Page MenuHomePhabricator

Move WDQS UI to microsites
Open, MediumPublic

Description

In T264710#6562678, T264710#6573814 and T264710#6586070 as part of T264710: Host static sites on kubernetes it was decided that the query ui and querybuilder ui would be deployed on the "static sites" infrastructure. See https://wikitech.wikimedia.org/wiki/Microsites
This is also further work in the query UI decoupling that was previously covered in T241291: Simplify WDQS Packaging

And followups to this task:

  • Build step to populate the deploy repo with a built thing, with config and favicon

Event Timeline

Addshore created this task.Oct 28 2020, 7:55 PM
Restricted Application added a subscriber: Aklapper. · View Herald TranscriptOct 28 2020, 7:55 PM
Dzahn claimed this task.Oct 29 2020, 1:55 AM
Dzahn removed Dzahn as the assignee of this task.

Took this to say I will take care of the puppet part to get these on miscweb. But that may be a subtask and I should have waited for the list. (?)

Took this to say I will take care of the puppet part to get these on miscweb. But that may be a subtask and I should have waited for the list. (?)
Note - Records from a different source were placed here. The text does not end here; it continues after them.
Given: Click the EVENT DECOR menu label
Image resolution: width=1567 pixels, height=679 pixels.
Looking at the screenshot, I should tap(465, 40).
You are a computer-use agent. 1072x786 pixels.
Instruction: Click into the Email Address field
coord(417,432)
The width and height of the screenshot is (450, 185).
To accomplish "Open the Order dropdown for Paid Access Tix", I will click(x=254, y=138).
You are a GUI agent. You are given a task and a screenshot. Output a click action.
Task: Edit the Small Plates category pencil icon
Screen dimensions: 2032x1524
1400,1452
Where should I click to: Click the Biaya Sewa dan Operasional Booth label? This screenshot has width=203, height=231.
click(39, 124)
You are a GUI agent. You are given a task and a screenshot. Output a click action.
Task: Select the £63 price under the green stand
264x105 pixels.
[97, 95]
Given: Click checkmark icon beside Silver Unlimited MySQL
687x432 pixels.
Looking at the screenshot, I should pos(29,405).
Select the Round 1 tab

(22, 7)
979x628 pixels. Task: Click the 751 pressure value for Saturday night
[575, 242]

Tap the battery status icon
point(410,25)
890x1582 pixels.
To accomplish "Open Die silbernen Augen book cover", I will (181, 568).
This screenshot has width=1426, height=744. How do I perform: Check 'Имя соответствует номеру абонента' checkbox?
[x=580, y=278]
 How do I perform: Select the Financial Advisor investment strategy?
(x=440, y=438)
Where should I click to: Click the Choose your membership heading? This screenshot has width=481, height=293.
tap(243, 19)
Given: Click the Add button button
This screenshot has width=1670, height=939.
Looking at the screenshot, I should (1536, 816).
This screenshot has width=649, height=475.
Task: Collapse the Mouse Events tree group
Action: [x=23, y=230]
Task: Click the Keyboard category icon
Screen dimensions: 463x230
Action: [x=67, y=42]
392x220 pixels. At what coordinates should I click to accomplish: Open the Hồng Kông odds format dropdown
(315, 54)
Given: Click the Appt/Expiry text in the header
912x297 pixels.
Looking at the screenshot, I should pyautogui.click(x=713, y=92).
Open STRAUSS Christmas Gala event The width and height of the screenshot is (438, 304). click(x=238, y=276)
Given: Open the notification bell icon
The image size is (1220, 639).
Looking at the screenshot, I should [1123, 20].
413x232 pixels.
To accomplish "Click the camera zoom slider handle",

So for this one I'm not sure we actually need any sub tasks?
The build GUI to be deployed lives in https://gerrit.wikimedia.org/r/admin/repos/wikidata/query/gui-deploy
AFAIK that is all that is needed for the puppet change?

My understanding is that either:

  1. query.wikidata.org will end up needing to point to this static site? and then something there redirect /sparql to the wdqs service?
  2. query.wikidata.org will continue to point to wdqs servers, and nginx there will then pass everything that isn't /sparql to the static site.

From the discussions on T264710 and in IRC I believe the consensus was that open 2 would be easiest?
Need to poke Wikidata-Query-Service team (cc @Gehel ) about which paths other than /sparql also need to be accounted for in order to make the nginx change on the wdqs servers, but perhaps the search team can do that anyway.

Open questions:

  • Are we sure that we want to go with option 2 above, and have edge -> wdqs -> static site?
  • Are the +2 permissions on wikidata/query/gui-deploy okay from the ops side? (we should review this)
  • How will this be exposed internally on the cluster and thus accessible to the wdqs hosts to point to in nginx?

I don't like having services proxying each others internally. Both edge->wdqs->static and edge-static-wdqs are adding accidental complexity to the architecture. This should really be a traffic routing question, wdqs and wdqs-ui are to separate services. The limitation is that for historical reason (tm) those have been deployed behind the same hostname (query.wikidata.org). Introducing 2 different hostnames (sparql.wikidata.org / query.wikidata.org ?) would be the right thing to do, but the transition is probably non trivial to manage.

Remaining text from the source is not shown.